YOUR INSTRUCTIONS: Rewrite the following lines with "icon" replaced by "symbol" and everything else left unchanged. Leave the pictures out of your answer.

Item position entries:
____________________

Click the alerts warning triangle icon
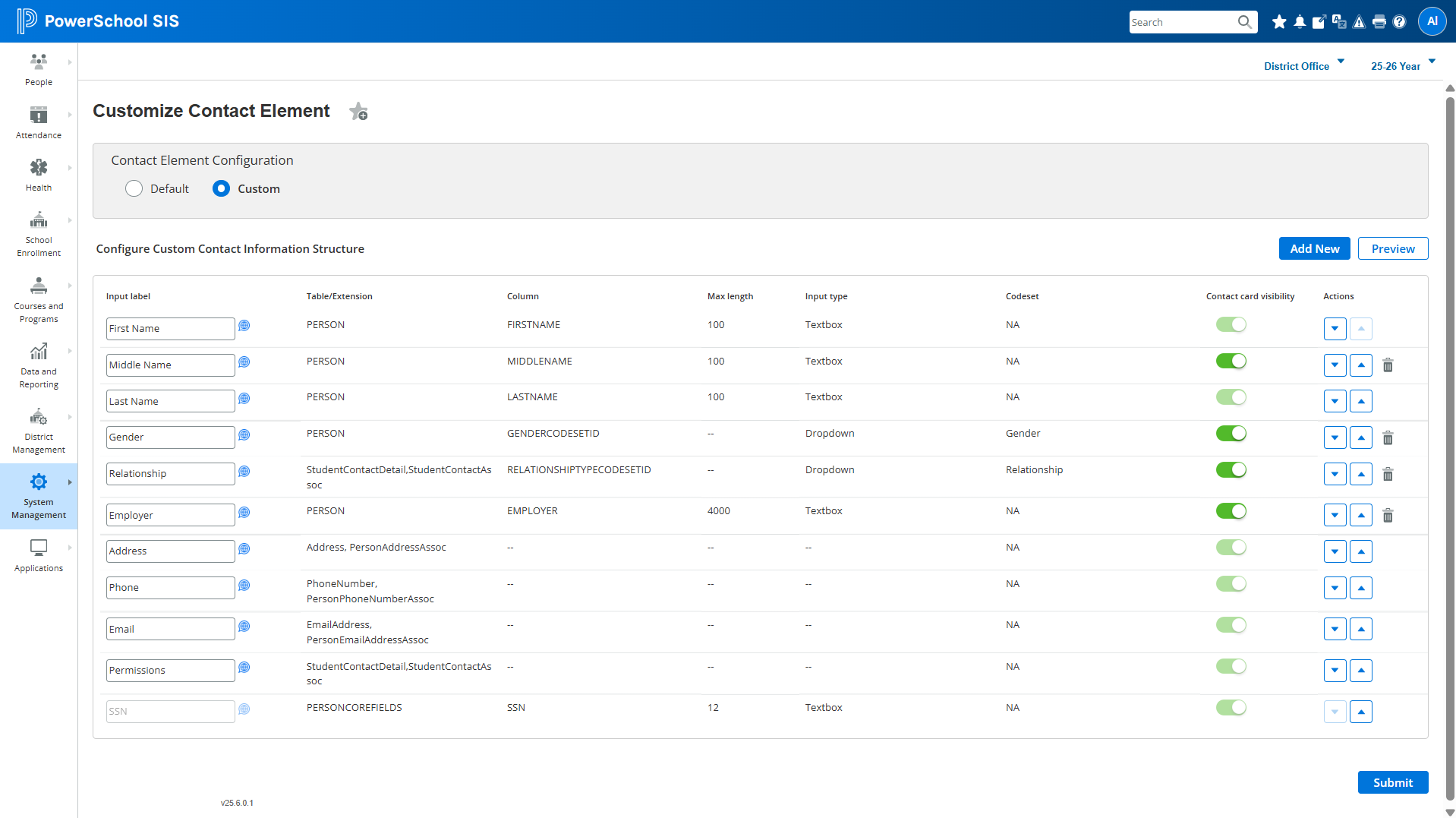Image resolution: width=1456 pixels, height=818 pixels. [1358, 21]
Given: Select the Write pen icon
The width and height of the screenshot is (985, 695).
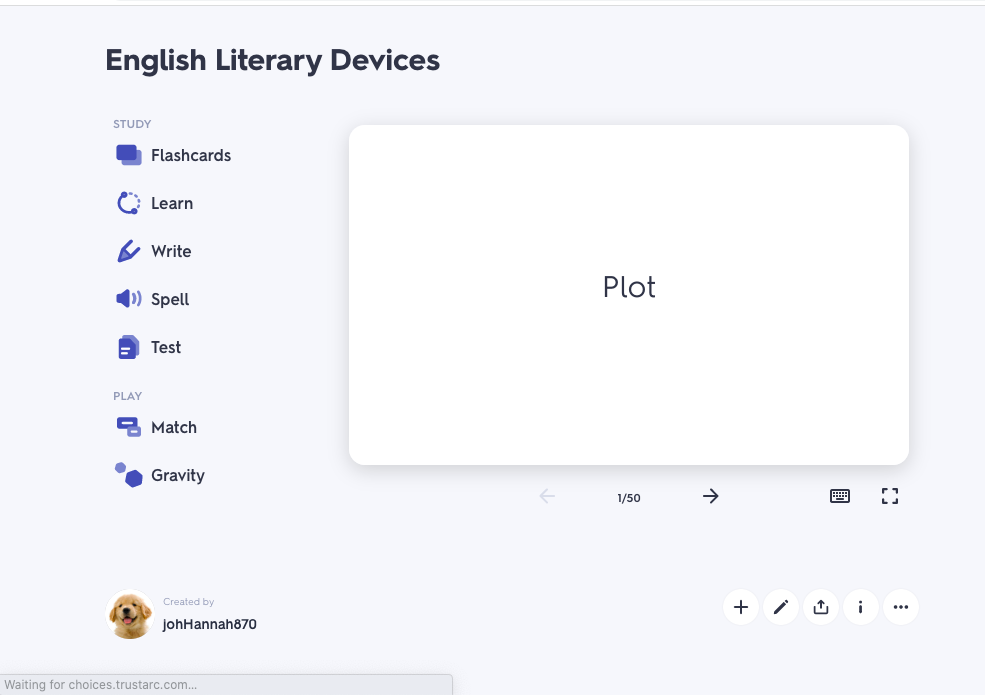Looking at the screenshot, I should click(129, 251).
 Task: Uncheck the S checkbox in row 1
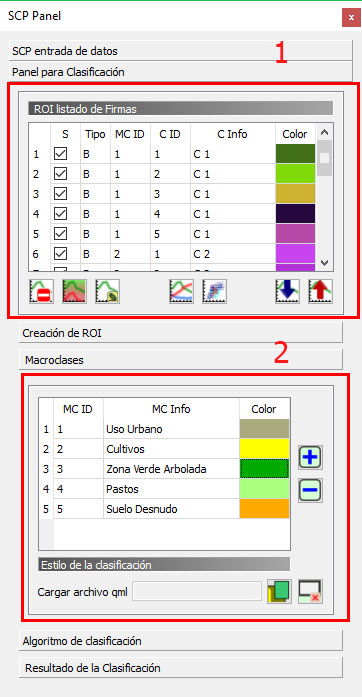60,154
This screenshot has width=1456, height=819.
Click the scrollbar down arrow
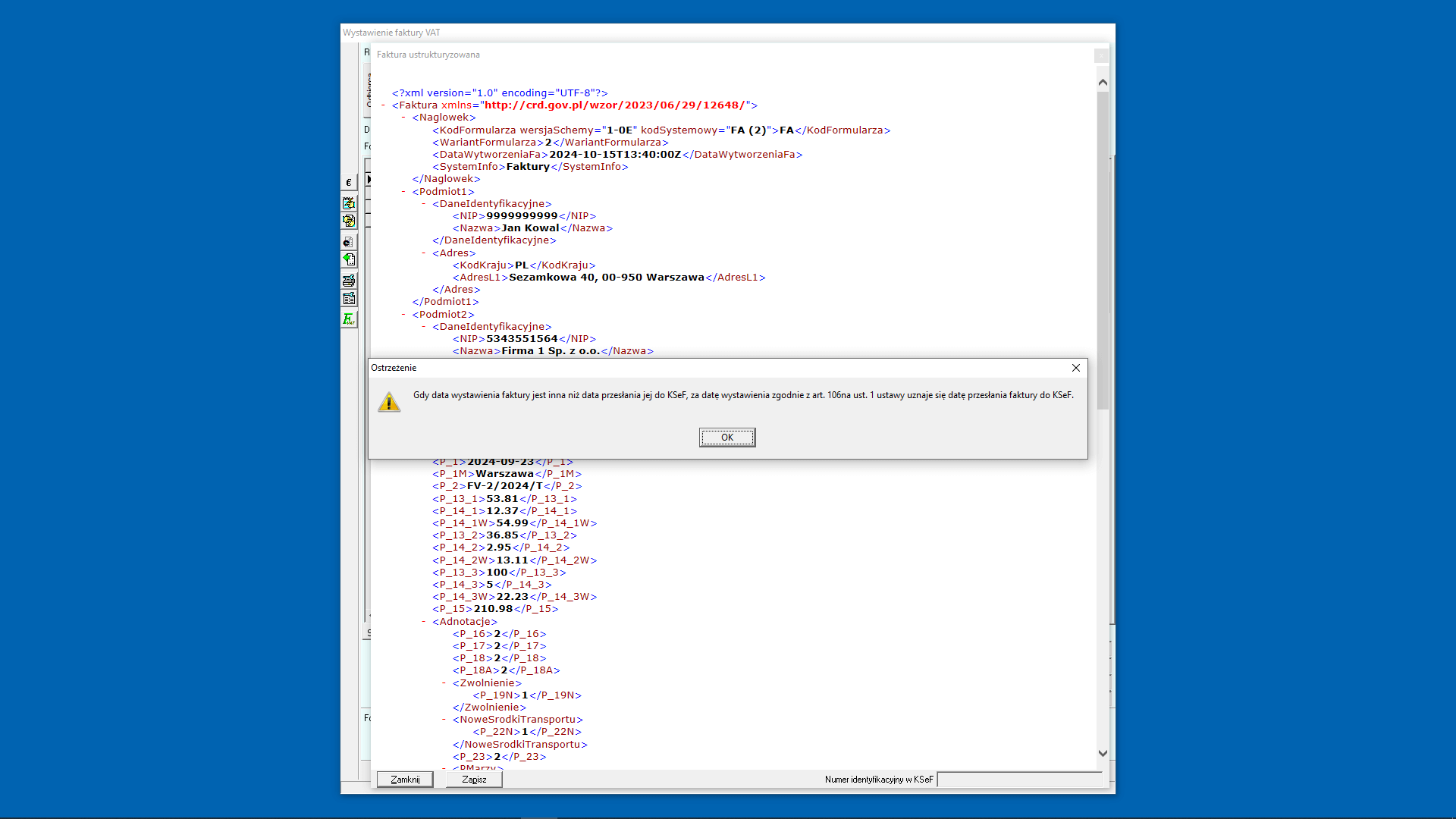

____________________

EXERCISE RESULT:
Click the alerts warning triangle symbol
Image resolution: width=1456 pixels, height=818 pixels. [1358, 21]
Given: Select the Write pen symbol
The width and height of the screenshot is (985, 695).
Looking at the screenshot, I should click(129, 251).
 Task: Uncheck the S checkbox in row 1
60,154
This screenshot has width=1456, height=819.
Click the scrollbar down arrow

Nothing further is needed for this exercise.